With students raising concerns about time for appointments, the UNF Counseling Center has started limiting sessions to a maximum of six per student.

Last fall, the Counseling Center received concerns that students could not get in quickly enough as the semester went on. As appointments filled up, students calling in for appointments could only find them later and later into the semester. The Counseling Center tried to solve this with walk-in appointments for 30 minutes of triage for each student. Despite this, the wait list for further appointments built up to 169 students.

“What we’re advocating is for student calls; they make an appointment, and to accommodate as many students as possible,” Counseling Center Director Andrew King said. “I really need them (counselors) to see more students fewer times individually.”

Last summer, the Counseling Center started counting the number of students coming in per year to prepare for the next academic year. According to King, the Center saw 1452 students last year in total, while May 2018 to the end of Fall 2018 saw 1214 students just for the first part of the academic year.
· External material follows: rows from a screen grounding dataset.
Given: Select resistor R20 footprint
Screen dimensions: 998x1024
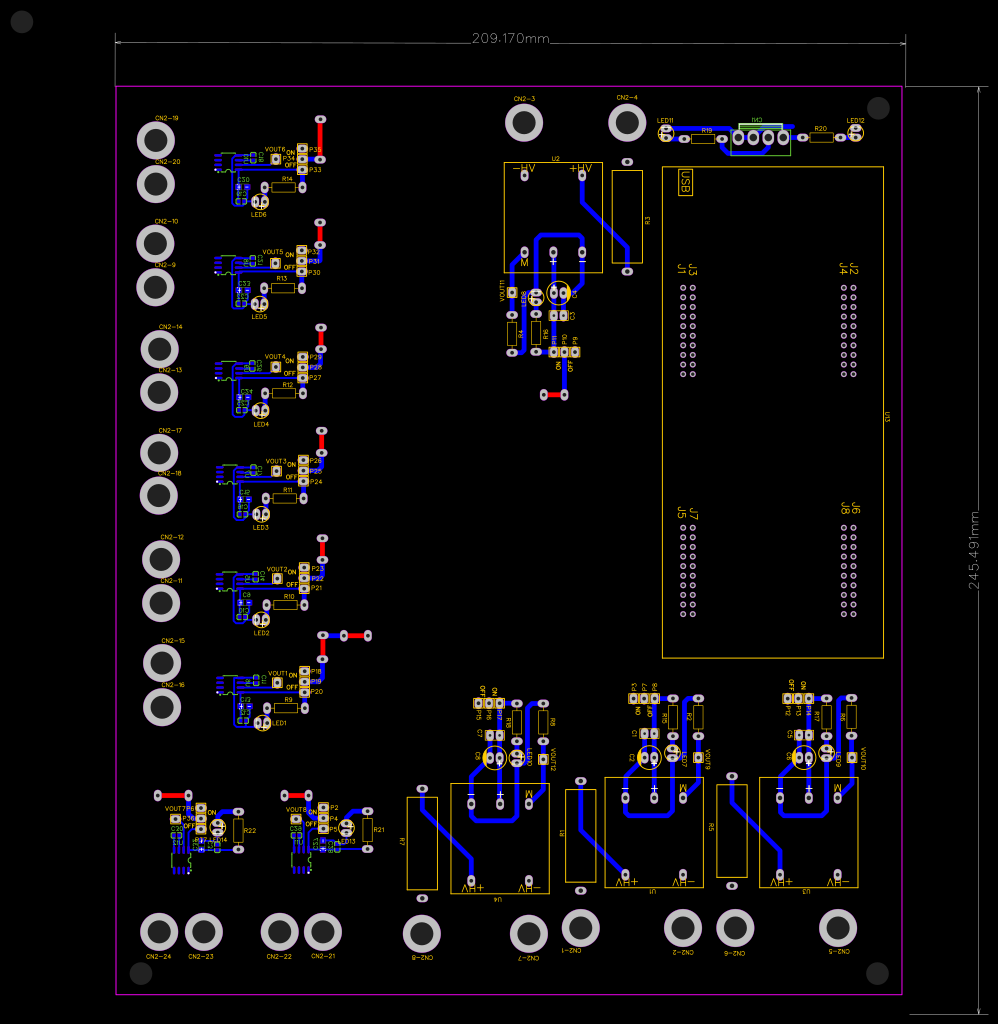Looking at the screenshot, I should pyautogui.click(x=822, y=138).
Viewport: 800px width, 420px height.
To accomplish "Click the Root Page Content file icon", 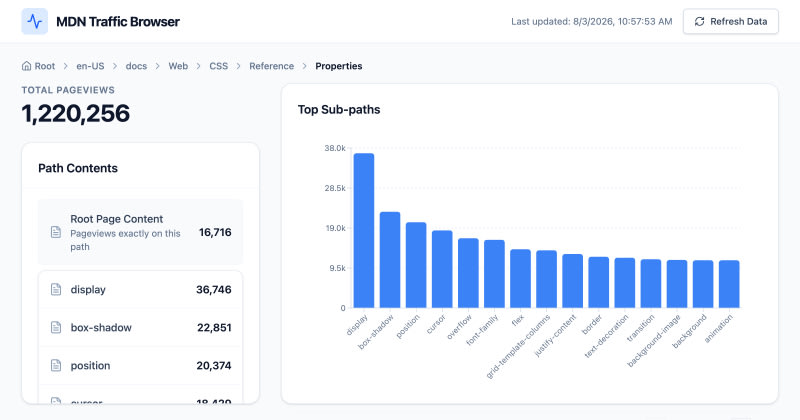I will coord(56,232).
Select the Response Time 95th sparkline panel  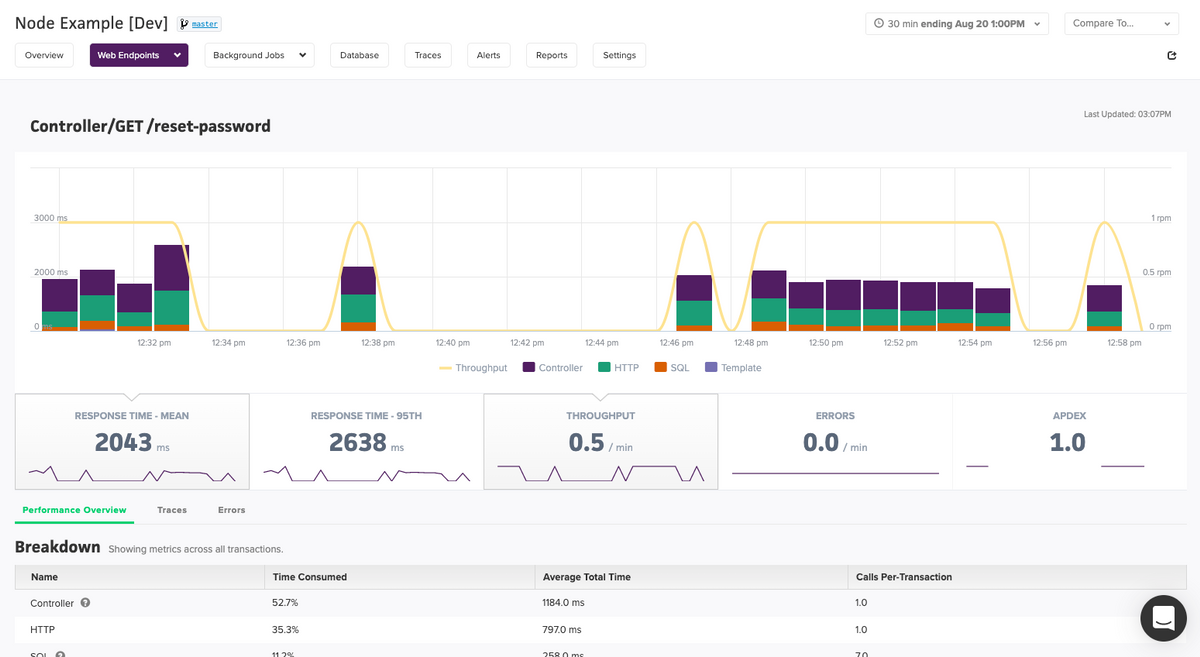click(366, 441)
This build-up bucked the usual trend of the Center, which should allow for training outside of student sessions and outreach before the semester or after it ends.

Part of the Counseling Center’s new approach is greater advocacy for group sessions in addition to individual appointments. The group sessions should, in theory, reinforce individual treatments because of their weekly occurrence, offering more sessions for students to take part in. It should also provide room for more students to take treatments simultaneously, streamlining the process after reviewing last year’s approach.
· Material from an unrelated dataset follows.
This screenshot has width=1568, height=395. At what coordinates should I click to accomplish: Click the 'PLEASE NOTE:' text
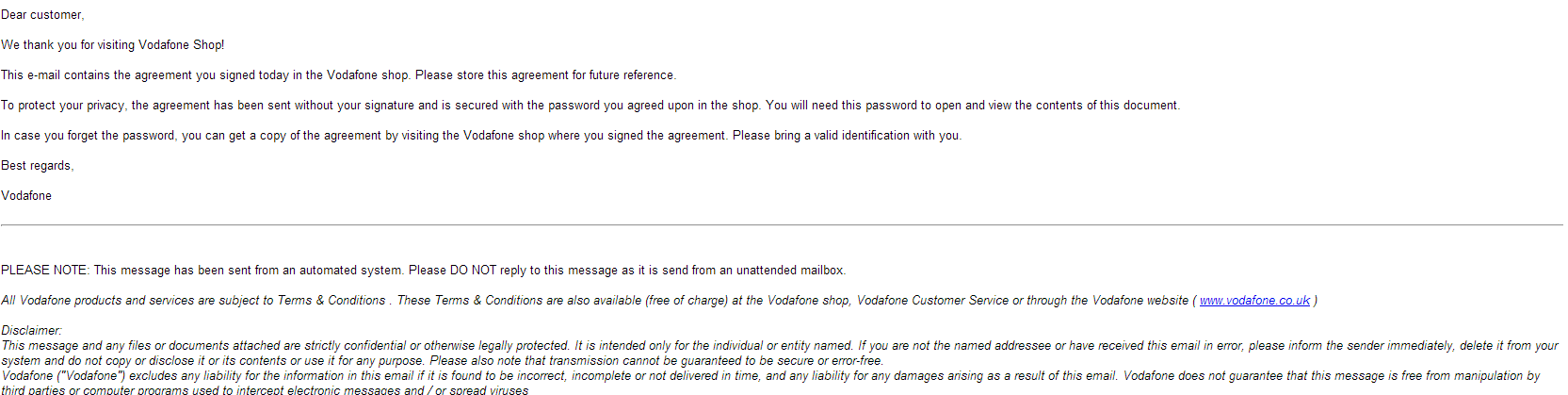(45, 271)
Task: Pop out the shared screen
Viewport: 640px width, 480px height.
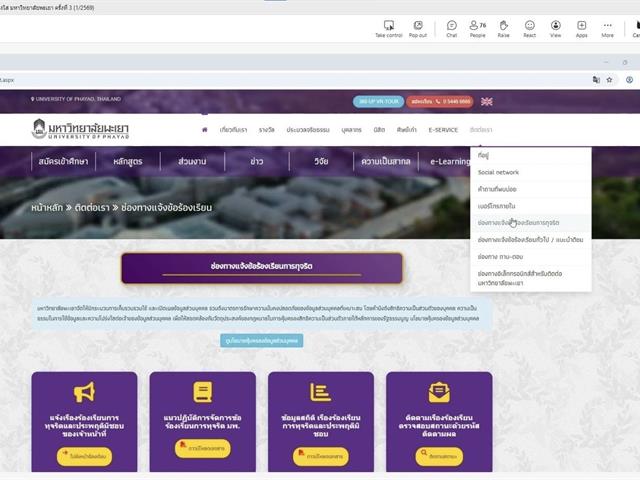Action: pyautogui.click(x=418, y=27)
With so many students coming in and filling slots before they could be seen in time last semester and beyond, the Counseling Center is hoping that the group sessions can offer students more interpersonal skills and tutoring while reinforcing the individual sessions’ treatment.

“Our goal is to see as many of the students as we can, because every time we hire somebody, that costs money,” King said. “We’re trying to meet the students’ needs, but not make it more expensive for them. We’re trying to strike this happy balance, and sometimes it’s difficult.”